佐藤さんの自宅。右の壁にはキャプションつきの作品たち。真ん中の段ボールの家も息子さんの手作りで、カーテンはおもちゃ作家である奥様が息子さんの絵をプリントしたとのこと。

出典: 佐藤ねじさん提供

 作った本人が値段をつけることについても、「ノリで決めているときもあるけど、彼の中でルールがあるみたいです」と話します。

 「しゅりけん」など簡単に作れるものは安く、頑張って作った思い入れのあるものは高くなっているそうです。

 「美術品もよく何億円っていう作品がありますが、実際ものの価値ってよくわからないこともありますよね。それに近いところもあれば、大人では常識的に考えてしまうところを、子どもは自分の中にこそ価値を決める軸を持っているんだなって」

 実際に値段をつけている様子はサイト内で動画で紹介されています。

コメントにも強いこだわりが

 作品につけられているコメントも、息子さんが言った内容を厳密に入力しているそうです。というのも、入力している横で句読点の場所や「ここは漢字にして」と、細かい指示が出るのだとか。

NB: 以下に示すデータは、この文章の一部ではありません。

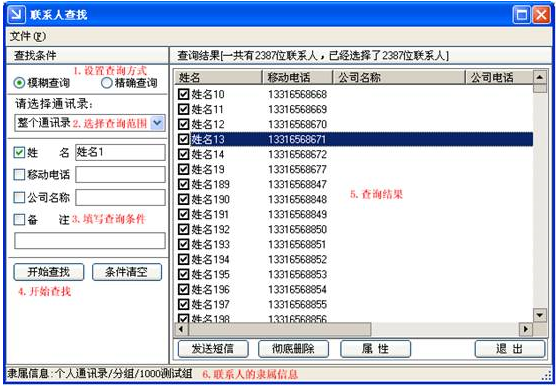Sort results by the 姓名 column header
This screenshot has height=387, width=558.
click(x=218, y=77)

 何行もみっちりと書かれているコメントもあれば、「うまいさかな。」「ばかやろう。」など短文のものもあり、「やっぱり集中力が切れてしまうので、コメントをもらうのは1日に3~4個が限度です」。

「フレングエリサウルスが、サウロスクスをねらっているところ」は何行もコメントが書いてあるのに対し、「ぼくがのっているジジイのティラノサウルス」は「ばかやろう。」のみ

「フレングエリサウルスが、サウロスクスをねらっているところ」は何行もコメントが書いてあるのに対し、「ぼくがのっているジジイのティラノサウルス」は「ばかやろう。」のみ

出典:5歳児が値段を決める美術館

 そんな息子さん、値段の表記にも子どもならではの発想がありました。

 「『よんせんななひゃくえん』と言われて、『4千7百円』を入れたら『違う』と……」

 「4000」と「700」をくっつけて「4000700円」にしてほしいと言われたそうです。

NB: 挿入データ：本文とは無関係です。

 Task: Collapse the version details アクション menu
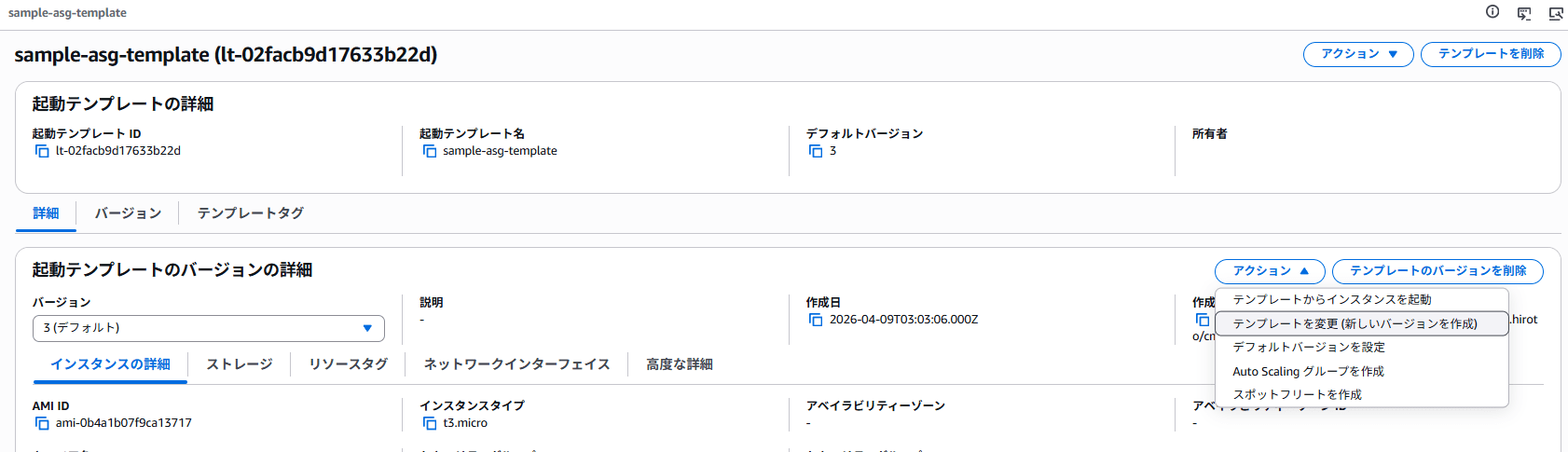click(1270, 271)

 「まだ買える値段だったのが、急に高騰しちゃいました」と笑う佐藤さん。

不思議な値段設定にはそんな意味があったのか…

不思議な値段設定にはそんな意味があったのか…

出典:5歳児が値段を決める美術館

 すでにいくつかの作品は売れており、それを息子さんに伝えると喜んでいたといいます。これから梱包作業が始まるそうで、「どんな風にして送ろうか」と作戦を考えているとのこと。

 ちなみに販売で得たお金は、息子さんのために貯金しますが、まずは欲しがっていた漫画を買う予定だそうです。

「息子シリーズ」ずっと続けたい

 販売されている作品は息子さんが4~5歳の時に作られたものです。作品はその時々にハマっているものに影響されるといいます。

 「4歳のときに作った作品は宇宙ものが多いですね。5歳のときは恐竜や生き物が中心で、6歳になる直前はポケモンです。興味がなくなってしまうと、そのテーマでは描かなくなりますね。たぶん、宇宙の作品ももう作れないんじゃないかな」

これまでの「息子シリーズ」

これまでの「息子シリーズ」

出典:5歳児が値段を決める美術館

 現在、息子さんは6歳になりました。佐藤さんは「息子シリーズ」を「ずっと続けていきたい」と話します。

 「反抗期に入ったら、嫌がってやってくれなくなるでしょうね。コンテンツにならない時期もあっていいと思うんです。でもまた年を取ったら相手してくれるようになったりして、そうやって一連の長い作品にしたいです」

 「5歳児が値段を決める美術館」はおもしろコンテンツだけではなく、子どもの成長を記録する、家族のアルバムの1ページでした。